Analysis: Sturgeon’s indyref2 plan ticks political boxes – but is it an effective strategy for indy?

24/04/2019
Ben Wray

CommonSpace editor Ben Wray analyses Nicola Sturgeon’s major announcement on indyref2 in the Scottish Parliament today [24 April]

DON’T get too excited. First Minister Nicola Sturgeon’s speech to the Scottish Parliament today stating that she would pursue an independence referendum before the end of this parliamentary term, in 2021, is not the same thing as saying she will definitely hold one. The no small matter of a Section 30 order, which Sturgeon again reiterated that she believed was necessary to have a legally binding referendum like in 2014, is a hurdle that still must be overcome. 
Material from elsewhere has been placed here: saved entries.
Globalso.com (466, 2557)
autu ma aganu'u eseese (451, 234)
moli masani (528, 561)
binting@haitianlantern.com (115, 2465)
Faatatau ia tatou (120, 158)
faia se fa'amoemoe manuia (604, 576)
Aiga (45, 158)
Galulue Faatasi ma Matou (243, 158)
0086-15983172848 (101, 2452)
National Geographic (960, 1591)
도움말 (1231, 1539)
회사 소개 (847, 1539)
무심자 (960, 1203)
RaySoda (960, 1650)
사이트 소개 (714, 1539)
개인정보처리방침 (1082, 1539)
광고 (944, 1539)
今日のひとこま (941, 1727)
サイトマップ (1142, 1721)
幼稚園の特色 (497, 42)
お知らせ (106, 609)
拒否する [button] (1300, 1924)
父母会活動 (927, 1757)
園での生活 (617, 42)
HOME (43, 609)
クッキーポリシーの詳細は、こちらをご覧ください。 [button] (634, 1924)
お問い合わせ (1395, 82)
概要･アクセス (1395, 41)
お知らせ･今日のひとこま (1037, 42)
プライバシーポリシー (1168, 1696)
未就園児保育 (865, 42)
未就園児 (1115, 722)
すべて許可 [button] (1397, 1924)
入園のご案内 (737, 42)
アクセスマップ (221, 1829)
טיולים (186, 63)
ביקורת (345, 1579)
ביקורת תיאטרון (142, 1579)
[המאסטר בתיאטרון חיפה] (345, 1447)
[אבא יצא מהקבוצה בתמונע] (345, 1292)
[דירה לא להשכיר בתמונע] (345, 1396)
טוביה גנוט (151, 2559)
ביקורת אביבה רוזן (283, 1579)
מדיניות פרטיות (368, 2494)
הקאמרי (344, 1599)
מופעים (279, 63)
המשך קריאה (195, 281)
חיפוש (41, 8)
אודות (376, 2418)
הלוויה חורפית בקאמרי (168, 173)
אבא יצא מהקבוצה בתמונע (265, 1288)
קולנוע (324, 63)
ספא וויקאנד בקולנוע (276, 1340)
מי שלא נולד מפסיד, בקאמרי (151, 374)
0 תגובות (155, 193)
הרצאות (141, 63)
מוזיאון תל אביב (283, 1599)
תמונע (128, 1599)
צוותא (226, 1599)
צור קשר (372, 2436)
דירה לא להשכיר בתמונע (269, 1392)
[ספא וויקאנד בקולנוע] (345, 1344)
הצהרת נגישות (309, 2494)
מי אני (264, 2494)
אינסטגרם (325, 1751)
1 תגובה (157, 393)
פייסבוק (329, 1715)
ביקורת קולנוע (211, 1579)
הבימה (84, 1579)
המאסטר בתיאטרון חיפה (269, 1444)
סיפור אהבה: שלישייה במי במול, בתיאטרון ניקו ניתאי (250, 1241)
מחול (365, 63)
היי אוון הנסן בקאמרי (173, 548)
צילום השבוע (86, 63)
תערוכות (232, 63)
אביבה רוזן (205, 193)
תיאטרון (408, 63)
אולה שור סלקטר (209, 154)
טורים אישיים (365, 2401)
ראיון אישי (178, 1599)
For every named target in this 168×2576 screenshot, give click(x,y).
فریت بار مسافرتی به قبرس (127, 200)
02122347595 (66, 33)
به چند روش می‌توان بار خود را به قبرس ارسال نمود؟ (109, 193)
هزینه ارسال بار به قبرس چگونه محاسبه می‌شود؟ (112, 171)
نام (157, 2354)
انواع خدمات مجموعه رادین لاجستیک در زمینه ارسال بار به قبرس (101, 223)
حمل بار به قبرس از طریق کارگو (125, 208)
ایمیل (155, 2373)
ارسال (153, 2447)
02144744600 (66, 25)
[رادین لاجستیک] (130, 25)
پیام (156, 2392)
The UK Government is currently opposed to granting the Scottish Parliament such an order, and will likely remain opposed at least until a change of government happens. Even then, it would probably require a minority Labour Government relying on SNP votes for a section 30 order to be wrangled out of Westminster before the next Holyrood elections. So a very specific set of political developments is likely needed to get from here to indyref2 after today’s speech, developments which are no means impossible, but are most certainly not inevitable.

The First Minister chose her words carefully when outlining how she would take forward her indyref2 plan. She would not immediately call for a section 30 order, instead she would pursue the legislation for a second independence referendum through the Scottish Parliament, and then only when she thought the time was right for a second referendum would she make the request to the UK Government for the powers to hold the referendum itself. 

What this does is prevent Theresa May from quickly rejecting a section 30 order, which would lead to the obvious question to Sturgeon of: ‘what now?’ Instead, she can keep a section 30 order in play by delaying the request until later, and in the meantime argue that the uncertainty over what will happen with the UK Government is legitimate reason to believe a section 30 order could be accepted at a future date, under different circumstances, even if the Tories are implacably opposed now.

READ MORE: Nicola Sturgeon seeks indyref2 before 2021, while holding out further devolution olive branch to opponents

That gives Sturgeon breathing room to re-energise her indyref2-hungry party ahead of European Parliamentary elections in May and a divisive currency debate at SNP conference this weekend. It also gives her the space to push the constitutional ball into the unionist court, which is what the second part of today’s announcement was all about. 

Sturgeon said Mike Russell, who is the minister responsible for Brexit in the Scottish Cabinet, would lead new efforts to find consensus with other parties in the Scottish Parliament on a new package of devolved powers to the Scottish Parliament. A citizens’ assembly would also be established to aid grassroots participation in debating Scotland’s constitutional future.

What this does is it allows Sturgeon to resist the charge that she’s obsessed with an independence referendum by legitimately saying that she is offering unionists to engage in a different constitutional path. Whether that different path could become an alternative path to indyref2 is unclear, but when asked by Tory MSP Miles Briggs whether she was open minded about dropping indyref2 in this parliament, she responded by saying that she was “open minded with no pre-conditions”.

READ MORE: Glasgow indy march organisers ‘hoping to beat Edinburgh’ 100k strong demo

She alluded to her thinking here near the end of her speech, when she said that if unionists did not engage in her offer to seek devolution consensus “support for independence would grow”. Thus, the SNP leader is offering up the carrot of devolution talks with the stick of pursuing indyref2 harder if the opposition don’t bite. 

All of this makes sense from the point of view of Sturgeon managing her dual position as leader of a pro-independence party and First Minister of Scotland, but it does raise some strategic questions when looked at solely from the point of view of independence: holding off on pushing for a section 30 order may be politically convenient for the First Minister, but does it actually help build pressure on the UK Government to deliver on it? Waiting until an undefined time gives the SNP leader room for manoeuvre, but there is only two years left now until the end of this parliamentary term – if the latest indyref2 could legitimately be held is about six months before the end of that term, and getting the legislation through Westminster may take another six months, that means there is still only about one year before she has to make the section 30 request anyway. And does it not get easier for a UK Government of whichever stripe to say ‘no, wait until after the next Holyrood elections’ the closer we get to those elections?

These are all questions which are difficult to answer given the many known unknowns of Brexit and the UK Government, but they are legitimate questions nonetheless.

We finally have indyref2 movement – but there’s a long way to go.